- 作業内容
ありがとねっとに関する本文のうち、「千葉の産業復興のために異業種から参入」から「性が高いだろうと考えました。」までの部分を、「人材派遣」を「人材サービス」に置き換えて書き直してください。

- 本文抜粋
千葉県発“ありがとう”の気持ちを全国に届ける産直型ECモール「ありがとねっと」。大手企業から個人事業主まで参加できる仕組みをクラウドECで実現!
株式会社ジェス
- 業種:
- 人材派遣事業、ビルメンテナンス事業
千葉県の特産物を販売する「ありがとねっと」は、同サイトを運営する株式会社ジェス様の“ありがとねっと構想”の一翼を担う産地直送型のECサイトです。
“ありがとねっと構想”とは、千葉県の産業復興を旗印に、県内の金融機関や公共団体などと連携し、県内地域の活性化を支援する同社の取り組みになります。
社会貢献としての活動の一方で、自社ビジネスの業績向上も念頭に置きながら、さまざまな施策を展開されています。
株式会社ジェスにおけるビジネスの柱は、人材派遣事業とビルメンテナンス事業。その同社がなぜ産直型ECサイトや産業復興に取り組んでいるのでしょうか。株式会社ジェスのオフィスにお邪魔して、代表取締役社長の長谷川直行様とサイト運営をご担当されているマネージャーの柳田岳明様にお話を伺ってきました。
千葉の産業復興のために異業種から参入
―― ECサイトの運営はありがとねっとが初めてということですが、まずはそのきっかけから教えてください。
長谷川直行様(以下、長谷川様) 東日本大震災やコロナ禍などを経験していくなかで、社会とのかかわりの重要性に改めて気づかされました。加えてSDGs(持続可能な開発目標)が注目されるようになり、社会貢献や地域貢献として、当社に何ができるかと検討して出した答えがECでした。当社は人材派遣とビルメンテナンスを事業の柱としていますが、特に人材派遣では物流系を得意としていますので、ECと親和性が高いだろうと考えました。

- 参照資料
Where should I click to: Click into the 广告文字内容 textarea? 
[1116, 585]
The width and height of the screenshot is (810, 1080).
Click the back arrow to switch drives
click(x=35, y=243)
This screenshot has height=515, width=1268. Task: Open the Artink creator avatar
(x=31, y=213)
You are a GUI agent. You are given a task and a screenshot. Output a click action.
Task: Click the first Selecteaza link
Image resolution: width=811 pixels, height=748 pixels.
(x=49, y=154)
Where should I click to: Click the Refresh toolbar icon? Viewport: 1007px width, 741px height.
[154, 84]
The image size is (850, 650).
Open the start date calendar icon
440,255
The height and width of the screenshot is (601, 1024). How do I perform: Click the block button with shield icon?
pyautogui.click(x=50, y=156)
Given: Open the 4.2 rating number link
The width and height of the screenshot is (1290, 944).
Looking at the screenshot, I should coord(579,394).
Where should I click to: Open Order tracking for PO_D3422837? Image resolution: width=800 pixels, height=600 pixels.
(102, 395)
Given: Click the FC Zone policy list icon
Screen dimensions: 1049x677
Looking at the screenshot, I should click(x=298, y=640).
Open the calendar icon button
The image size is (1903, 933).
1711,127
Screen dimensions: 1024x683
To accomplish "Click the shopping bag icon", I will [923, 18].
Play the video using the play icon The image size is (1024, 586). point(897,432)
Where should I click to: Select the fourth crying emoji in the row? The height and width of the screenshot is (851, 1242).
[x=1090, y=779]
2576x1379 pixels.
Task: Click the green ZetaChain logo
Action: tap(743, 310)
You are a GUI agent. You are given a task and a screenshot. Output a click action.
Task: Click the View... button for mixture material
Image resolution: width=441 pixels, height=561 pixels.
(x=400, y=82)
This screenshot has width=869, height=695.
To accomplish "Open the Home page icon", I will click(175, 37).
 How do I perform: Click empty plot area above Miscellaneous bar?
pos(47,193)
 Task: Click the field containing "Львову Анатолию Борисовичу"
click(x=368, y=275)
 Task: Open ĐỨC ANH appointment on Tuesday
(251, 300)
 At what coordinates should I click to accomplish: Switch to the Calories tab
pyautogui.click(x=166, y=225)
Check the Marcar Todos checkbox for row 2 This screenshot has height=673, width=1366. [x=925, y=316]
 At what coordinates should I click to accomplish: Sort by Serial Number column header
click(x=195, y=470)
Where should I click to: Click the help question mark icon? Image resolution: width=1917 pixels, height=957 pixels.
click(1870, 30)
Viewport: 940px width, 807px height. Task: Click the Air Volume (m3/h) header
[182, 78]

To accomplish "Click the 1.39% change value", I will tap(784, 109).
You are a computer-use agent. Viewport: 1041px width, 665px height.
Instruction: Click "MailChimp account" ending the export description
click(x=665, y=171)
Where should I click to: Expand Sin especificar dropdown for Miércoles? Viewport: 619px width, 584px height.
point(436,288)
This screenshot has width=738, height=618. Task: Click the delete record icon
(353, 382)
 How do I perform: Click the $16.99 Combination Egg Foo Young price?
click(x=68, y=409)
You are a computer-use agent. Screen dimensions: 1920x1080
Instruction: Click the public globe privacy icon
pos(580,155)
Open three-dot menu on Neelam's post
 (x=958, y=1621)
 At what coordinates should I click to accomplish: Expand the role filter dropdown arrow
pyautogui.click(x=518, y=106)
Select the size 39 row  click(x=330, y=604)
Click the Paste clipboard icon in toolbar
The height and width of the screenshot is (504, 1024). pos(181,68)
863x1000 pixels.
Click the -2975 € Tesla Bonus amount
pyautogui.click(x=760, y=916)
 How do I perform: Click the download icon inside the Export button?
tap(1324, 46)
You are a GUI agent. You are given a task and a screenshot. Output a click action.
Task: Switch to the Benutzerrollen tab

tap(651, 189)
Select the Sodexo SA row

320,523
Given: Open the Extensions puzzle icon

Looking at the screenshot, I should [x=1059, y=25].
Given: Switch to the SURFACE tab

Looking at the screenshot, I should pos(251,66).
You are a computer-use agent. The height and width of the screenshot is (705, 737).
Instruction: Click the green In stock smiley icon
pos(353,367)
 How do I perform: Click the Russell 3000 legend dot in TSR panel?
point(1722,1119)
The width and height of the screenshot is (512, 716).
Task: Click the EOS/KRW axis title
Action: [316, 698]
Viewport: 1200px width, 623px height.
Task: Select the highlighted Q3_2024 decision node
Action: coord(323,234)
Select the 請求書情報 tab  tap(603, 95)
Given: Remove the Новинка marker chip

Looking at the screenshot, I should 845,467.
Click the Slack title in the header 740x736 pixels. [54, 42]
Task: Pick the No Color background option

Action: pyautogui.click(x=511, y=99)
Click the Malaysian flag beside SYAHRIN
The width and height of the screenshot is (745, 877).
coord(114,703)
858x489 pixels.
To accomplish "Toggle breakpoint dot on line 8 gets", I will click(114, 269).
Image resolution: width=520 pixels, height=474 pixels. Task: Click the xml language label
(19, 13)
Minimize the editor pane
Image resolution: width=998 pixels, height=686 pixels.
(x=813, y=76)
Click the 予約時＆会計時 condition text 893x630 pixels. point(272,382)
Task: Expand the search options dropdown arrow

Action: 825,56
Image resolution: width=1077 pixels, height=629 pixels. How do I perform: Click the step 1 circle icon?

- 解答欄
千葉の産業復興のために異業種から参入
―― ECサイトの運営はありがとねっとが初めてということですが、まずはそのきっかけから教えてください。
長谷川直行様(以下、長谷川様) 東日本大震災やコロナ禍などを経験していくなかで、社会とのかかわりの重要性に改めて気づかされました。加えてSDGs(持続可能な開発目標)が注目されるようになり、社会貢献や地域貢献として、当社に何ができるかと検討して出した答えがECでした。当社は人材サービスとビルメンテナンスを事業の柱としていますが、特に人材サービスでは物流系を得意としていますので、ECと親和性が高いだろうと考えました。